Task force dei carabinieri: lavoro nero e sicurezza, scattano 6 denunce e multe da 40mila euro

Controlli a tappeto, sospese tre attività

Caterina Iannaci

06 Maggio 2026, 16:31

Nucleo Ispettorato del Lavoro dei carabinieri

Nucleo Ispettorato del Lavoro dei carabinieri in azione

Prosegue il lavoro dei carabinieri del N.I.L (Nucleo Ispettorato del Lavoro), con la collaborazione dei reparti territoriali del Comando Provinciale di Siena e dei Nuclei Carabinieri Forestali: è stata messa in atto una vasta e mirata campagna di controlli ispettivi su tutto il territorio provinciale per contrastare il lavoro sommerso e verificare il rispetto delle normative sulla salute e sicurezza nei luoghi di lavoro.

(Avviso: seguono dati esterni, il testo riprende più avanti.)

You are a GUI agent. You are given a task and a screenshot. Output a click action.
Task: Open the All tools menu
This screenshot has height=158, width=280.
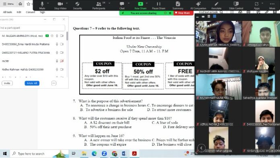(8, 12)
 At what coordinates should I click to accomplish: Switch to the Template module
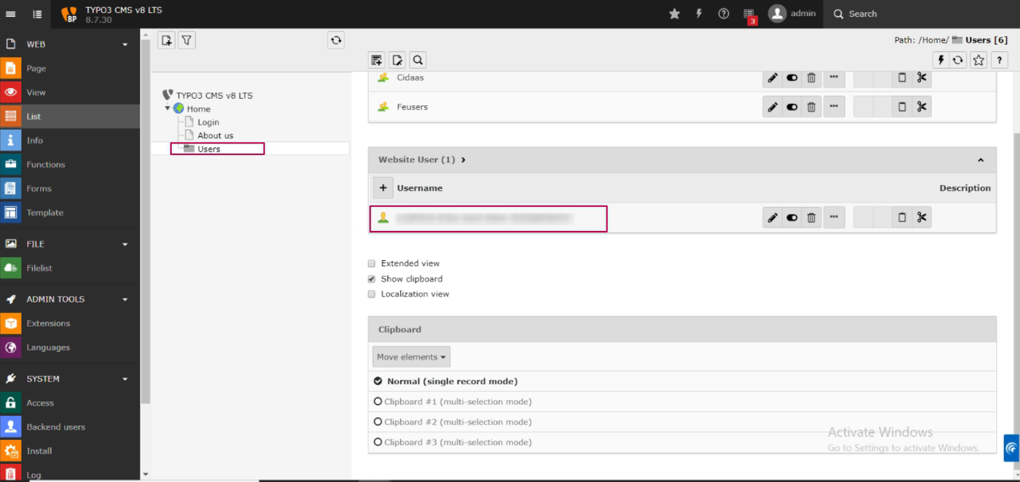[45, 212]
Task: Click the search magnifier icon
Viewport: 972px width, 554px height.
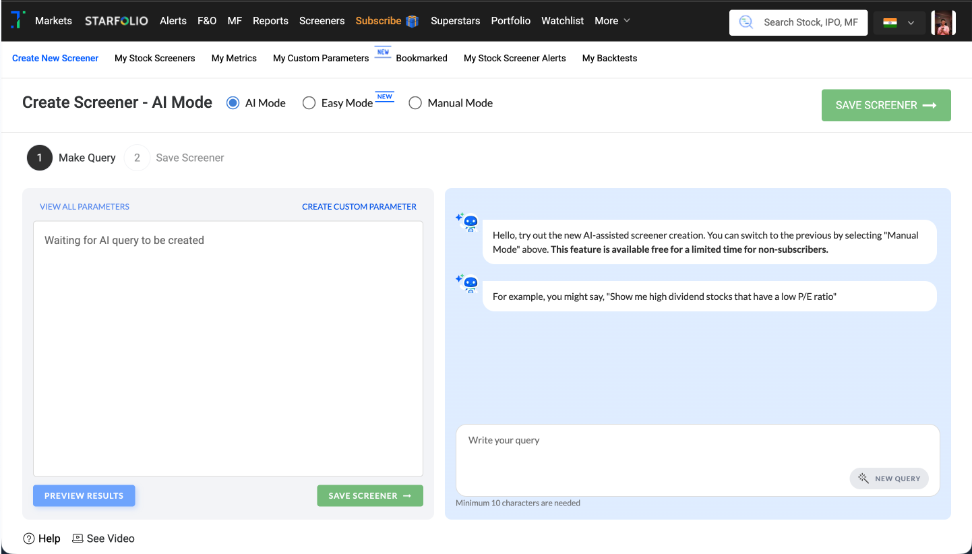Action: [x=746, y=22]
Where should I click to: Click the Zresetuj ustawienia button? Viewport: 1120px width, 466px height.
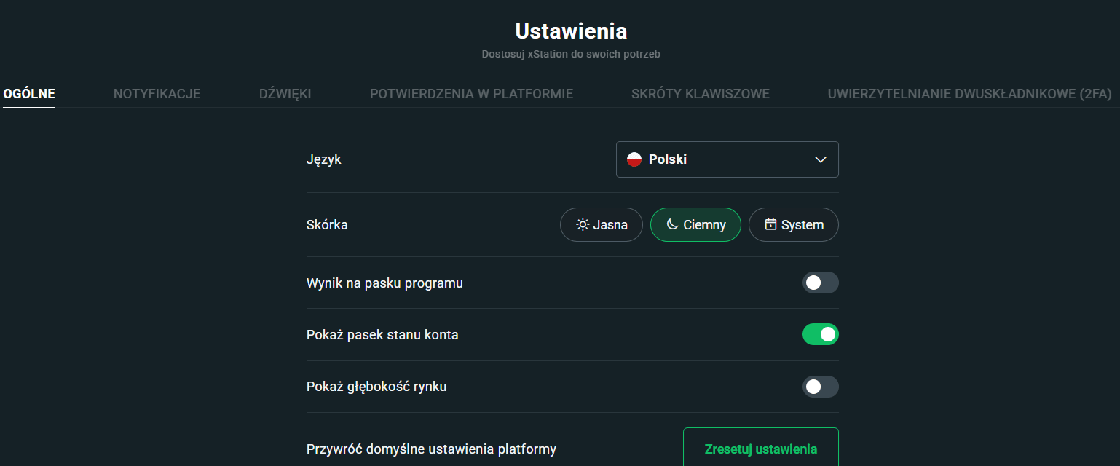click(761, 446)
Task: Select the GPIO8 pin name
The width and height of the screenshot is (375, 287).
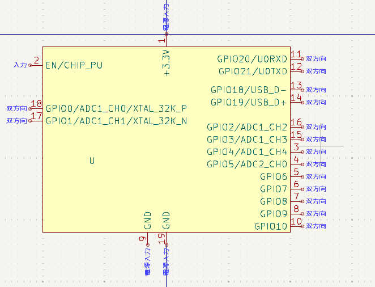Action: pyautogui.click(x=274, y=201)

Il bilancio complessivo delle operazioni, condotte tra metà aprile e inizio maggio, vede 6 persone denunciate alla Procura in stato di libertà - come presunti autori di violazioni in materia di sicurezza sul lavoro - la sospensione di 3 attività imprenditoriali e l'elevazione di sanzioni amministrative e ammende per oltre 40.000 euro. Le ispezioni hanno interessato in modo trasversale diversi settori economici: ristorazione, agricoltura, servizi di autolavaggio, edilizia e cura della persona, facendo emergere un quadro di diffuse irregolarità.

La violazione più grave e ricorrente ha riguardato l'impiego di manodopera irregolare. In tre distinti accessi ispettivi, i militari hanno riscontrato la presenza del 33% di lavoratori impiegati "in nero" (1 su 3 presenti), percentuale ampiamente superiore alla soglia di legge (10%) che fa scattare l'immediata sospensione dell'attività imprenditoriale.

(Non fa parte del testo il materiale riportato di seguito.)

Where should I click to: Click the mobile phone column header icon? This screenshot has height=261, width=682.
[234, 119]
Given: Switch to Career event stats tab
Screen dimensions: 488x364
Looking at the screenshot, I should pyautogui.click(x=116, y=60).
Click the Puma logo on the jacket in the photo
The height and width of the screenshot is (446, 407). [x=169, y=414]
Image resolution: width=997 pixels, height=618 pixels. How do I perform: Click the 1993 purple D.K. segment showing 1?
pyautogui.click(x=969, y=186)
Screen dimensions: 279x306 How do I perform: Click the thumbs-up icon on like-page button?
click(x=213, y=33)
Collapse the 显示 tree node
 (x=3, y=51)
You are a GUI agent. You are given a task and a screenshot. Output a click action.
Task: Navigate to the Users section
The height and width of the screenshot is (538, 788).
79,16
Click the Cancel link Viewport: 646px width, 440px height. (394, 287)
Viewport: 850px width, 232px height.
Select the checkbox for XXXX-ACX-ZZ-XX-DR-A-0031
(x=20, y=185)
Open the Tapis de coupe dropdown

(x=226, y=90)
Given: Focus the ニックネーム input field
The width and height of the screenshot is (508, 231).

A Trequanda, presso un cantiere edile è stata sospesa l'attività di una ditta per impiego di personale in nero e per gravissime violazioni sulla sicurezza, tra cui l'assenza del Piano Operativo di Sicurezza (P.O.S.), l'omessa formazione e sorveglianza sanitaria, e la mancanza della "patente a crediti" obbligatoria per operare nei cantieri da ottobre 2024. A Siena, presso un autolavaggio è stato adottato il provvedimento di sospensione per impiego di un lavoratore in nero e contestata l'omessa formazione in materia di sicurezza ai dipendenti. A Poggibonsi, presso una parruccheria è stata sospesa l'attività per lavoro nero, unitamente all'omessa sorveglianza sanitaria e alla mancata formazione del personale.

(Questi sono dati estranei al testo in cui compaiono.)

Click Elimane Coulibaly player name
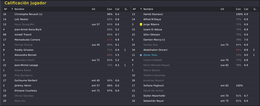The image size is (260, 106). coord(26,91)
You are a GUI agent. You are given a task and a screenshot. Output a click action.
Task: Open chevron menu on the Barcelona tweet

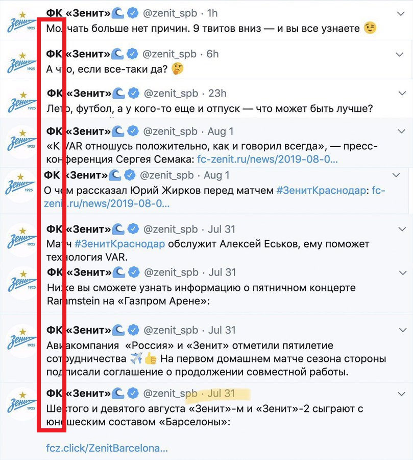[x=401, y=394]
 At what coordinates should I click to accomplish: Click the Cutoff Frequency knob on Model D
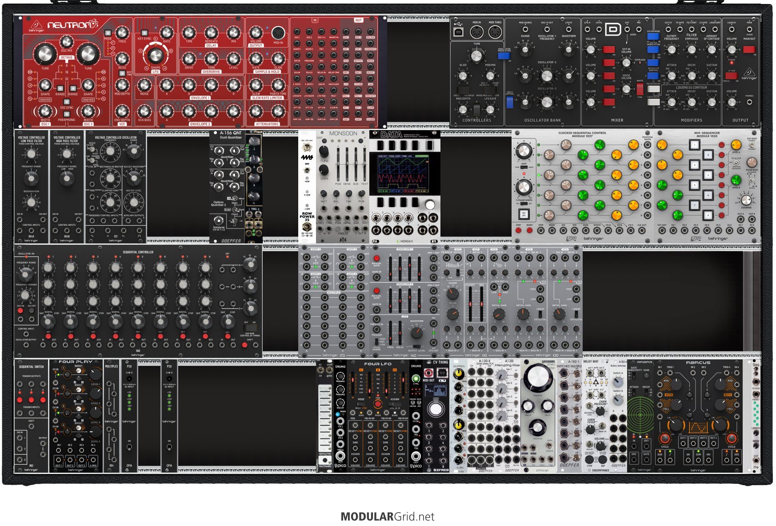click(x=672, y=50)

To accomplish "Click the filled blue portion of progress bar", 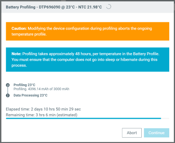I will tap(83, 118).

Oltre al lavoro sommerso, l'attenzione dei militari si è concentrata sulle misure di prevenzione basilari. A Siena (presso un ristorante e un centro estetico) e a Montalcino (presso un'azienda agricola), i titolari sono stati denunciati per aver installato impianti di videosorveglianza senza le necessarie autorizzazioni dell'Ispettorato del Lavoro, in violazione dello Statuto dei Lavoratori (Legge 300/1970). Sempre nel ristorante di Siena e nell'azienda agricola di Montalcino, è stata accertata e sanzionata la mancata revisione degli estintori, una grave mancanza che mette a rischio la sicurezza di lavoratori e avventori in caso di incendio.